La psychiatrie à visage non humain
Depuis janvier 2021, la Commission nationale de la psychiatrie (CNP) s’est installée pour définir les grands axes de la psychiatrie de demain. Ses missions ont été définies dès le départ par le président de la République, notamment d’être « force d’expertise », d’« aider à la mise en place des réformes » et préparer les Assises nationales de la psychiatrie et de la santé mentale. Les options politiques choisies ne font guère mystère, les rapports récents de la Cour des comptes et de l’IGAS leur servant de support en prônant la fin de l’accueil inconditionnel pour tous propre à la psychiatrie de secteur, la gradation des soins, l’organisation par filières, la bascule vers le libéral des pathologies dites légères.
Parmi l’une des premières productions de la CNP, la synthèse de la sous-commission Recherche clinique et innovations a pris les autres de vitesse. Cette production semble placer l’imagerie cérébrale hyperspécialisée et le traitement par l’intelligence artificielle des données recueillies comme l’alpha et l’oméga du diagnostic et du suivi des patients présentant des pathologies psychiatriques. Si cela s’avérait être l’orientation de la psychiatrie à venir, cela tiendrait plus d’un prochain épisode de Black Mirror que d’une recherche scientifique avec ses tâtonnements dialectiques.

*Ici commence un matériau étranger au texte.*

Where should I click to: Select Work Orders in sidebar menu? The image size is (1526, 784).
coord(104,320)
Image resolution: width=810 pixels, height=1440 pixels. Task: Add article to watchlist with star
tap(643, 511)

Qu’en est-il de l’humain là-dedans ? Les patients sont-ils des rats de laboratoire ? L’origine biopsychosociale des troubles psychiques et psychiatriques n’est plus à prouver et c’est bien dans cette triple dimension qu’il faut aborder ces questions. La crise sanitaire liée au SRAS-CoV-2 nous le montre tous les jours. Quand un individu n’a plus de relation sociale, affective, quand il se retrouve isolé, n’a plus de perspective dégagée concernant son avenir et celui de la société, quand il subit de plein fouet les conséquences économiques, son état mental en est altéré. L’explosion des demandes de soins psychiques en atteste.

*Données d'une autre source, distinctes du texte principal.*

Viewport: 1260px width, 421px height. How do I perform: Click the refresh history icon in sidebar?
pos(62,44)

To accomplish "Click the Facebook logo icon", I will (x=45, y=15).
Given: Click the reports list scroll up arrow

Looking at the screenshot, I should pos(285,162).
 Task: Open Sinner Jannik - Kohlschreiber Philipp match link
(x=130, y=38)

Mais l’heure n’est plus à la rencontre, à l’écoute. Les récits de vie ne comptent plus. Les affects sont ignorés. L’homme est devenu machine comme celle qui va venir photographier son cerveau et en traiter les données. Des plateformes viennent non seulement tout organiser dans nos vies, mais des agents conversationnels (chatbot !) proposent maintenant des suivis à distance et automatisés. Plus besoin de professionnels formés, sauf à programmer les machines et mettre en place les algorithmes.
L’innovation dans ce monde : l’homme robot, l’homme rouage du flux, l’homme consommateur, l’homme qui ne questionne plus, ni lui-même, ni le collectif, ni le politique.